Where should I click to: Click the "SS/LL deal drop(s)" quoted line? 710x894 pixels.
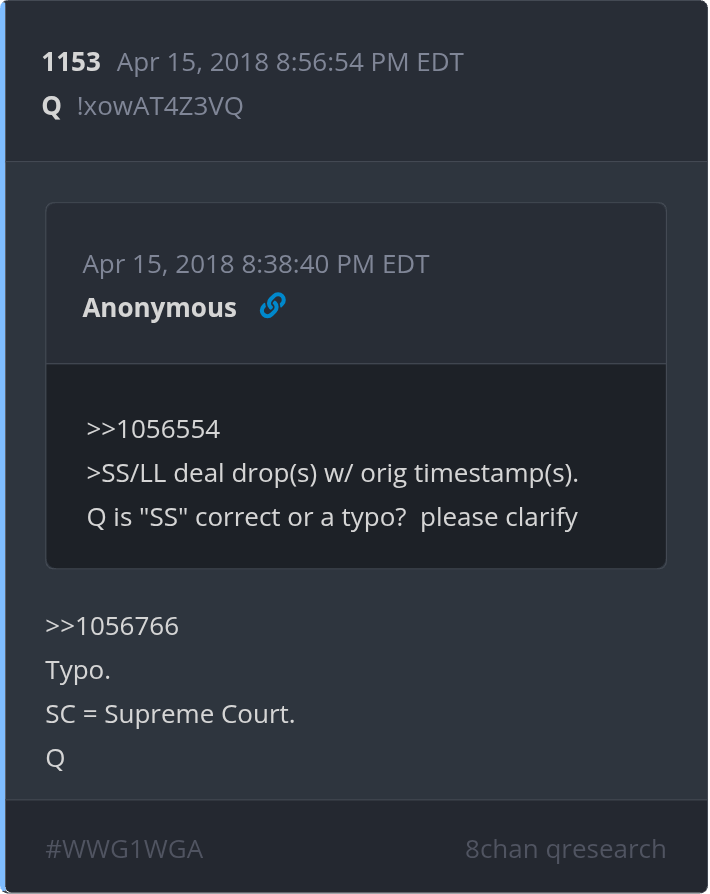[x=333, y=473]
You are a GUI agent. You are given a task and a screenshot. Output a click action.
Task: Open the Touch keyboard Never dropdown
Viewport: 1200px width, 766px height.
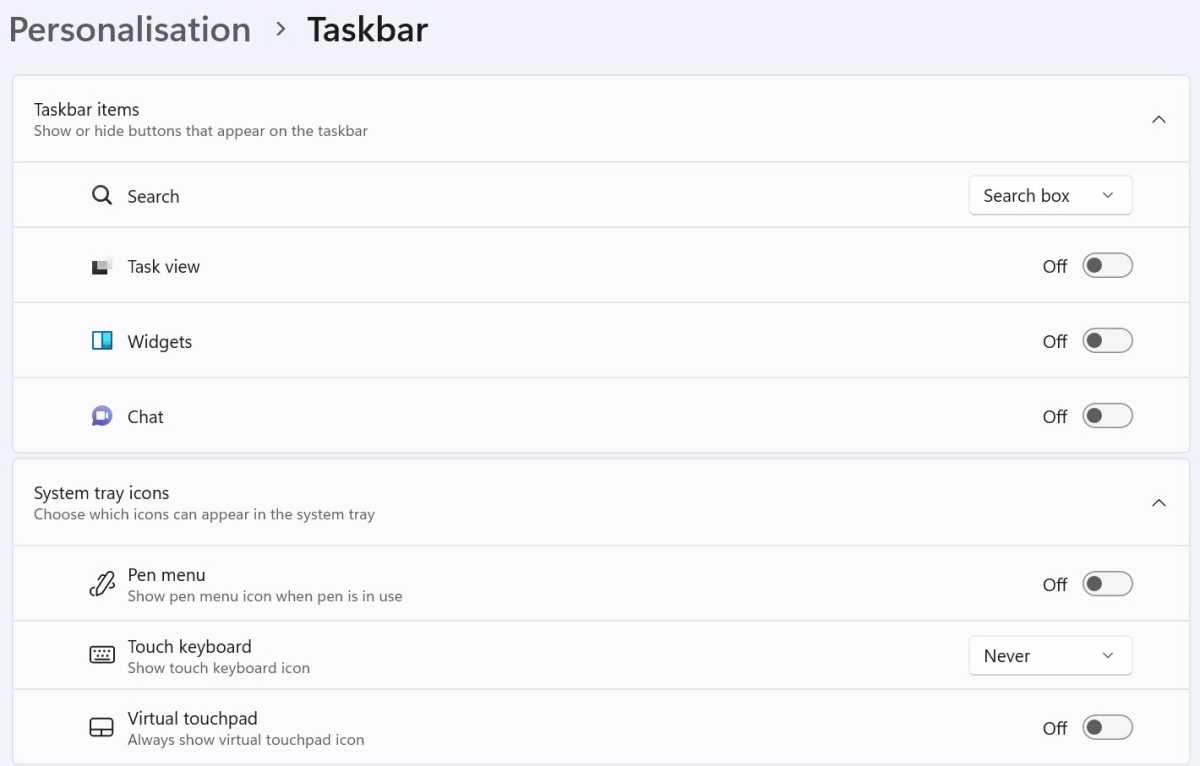point(1050,656)
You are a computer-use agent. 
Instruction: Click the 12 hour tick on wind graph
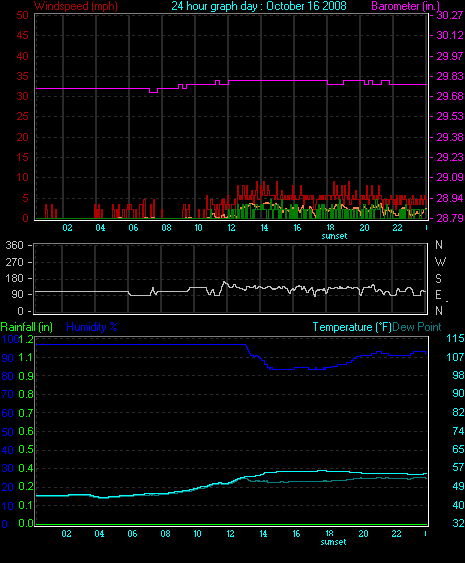pyautogui.click(x=232, y=228)
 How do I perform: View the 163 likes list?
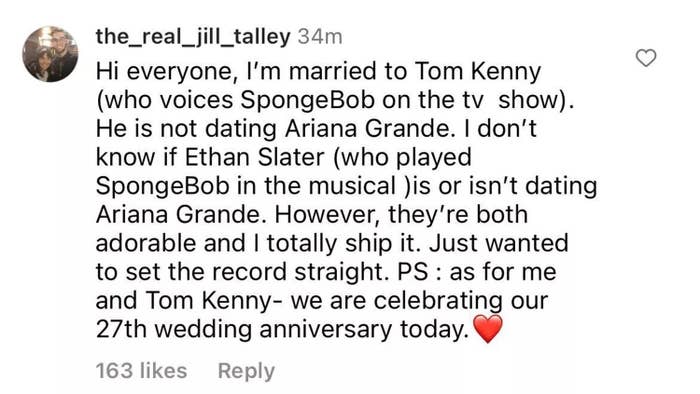(142, 371)
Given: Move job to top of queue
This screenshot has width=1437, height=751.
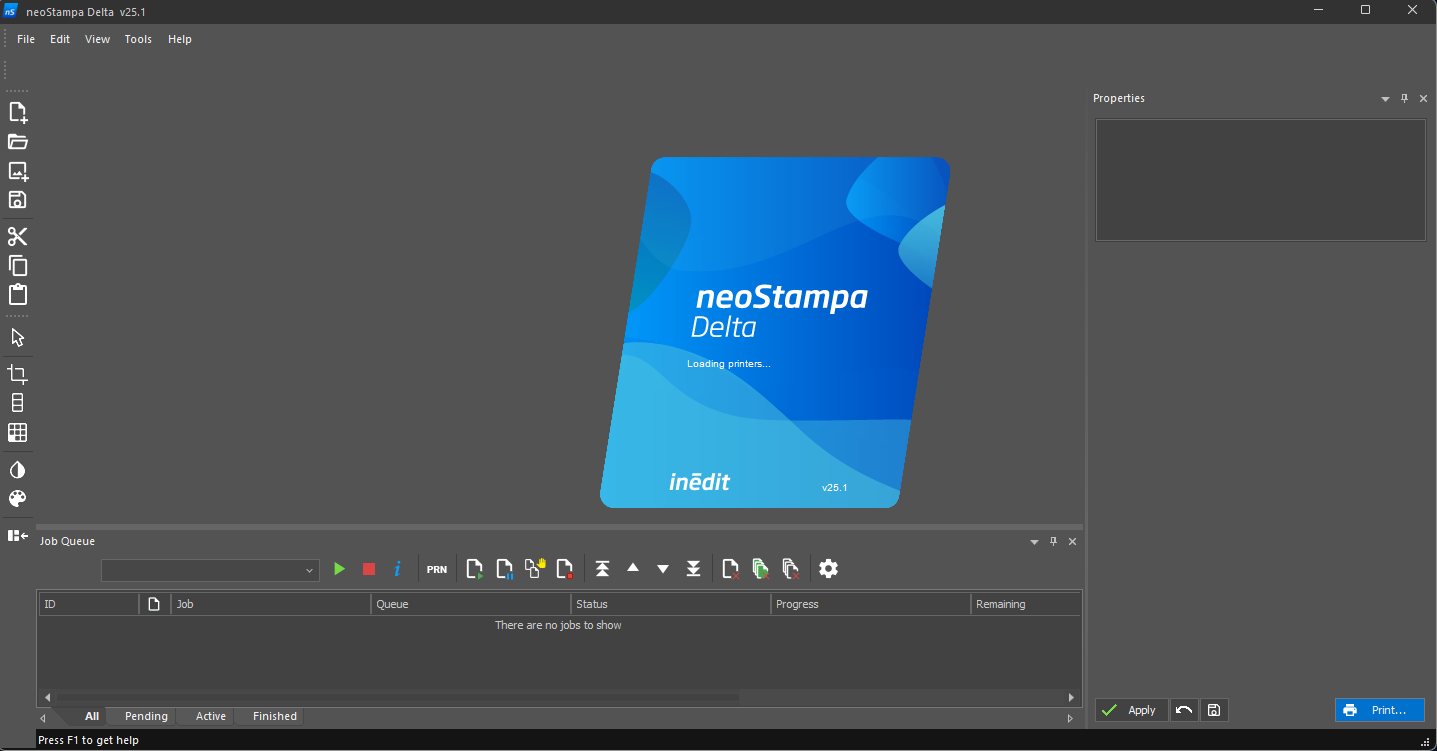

Your assignment: Each entry above must be restated word for word; the pictures stay out of the copy.

Output for this task:
Where should I click to: Click the "SS/LL deal drop(s)" quoted line? 710x894 pixels.
[x=333, y=473]
You are a GUI agent. You are given a task and a screenshot. Output a click action.
Task: Open the Touch keyboard Never dropdown
Viewport: 1200px width, 766px height.
point(1050,656)
You are a computer-use agent. 
Instruction: Click the 12 hour tick on wind graph
pyautogui.click(x=232, y=228)
 How do I perform: View the 163 likes list?
(142, 371)
Given: Move job to top of queue
This screenshot has width=1437, height=751.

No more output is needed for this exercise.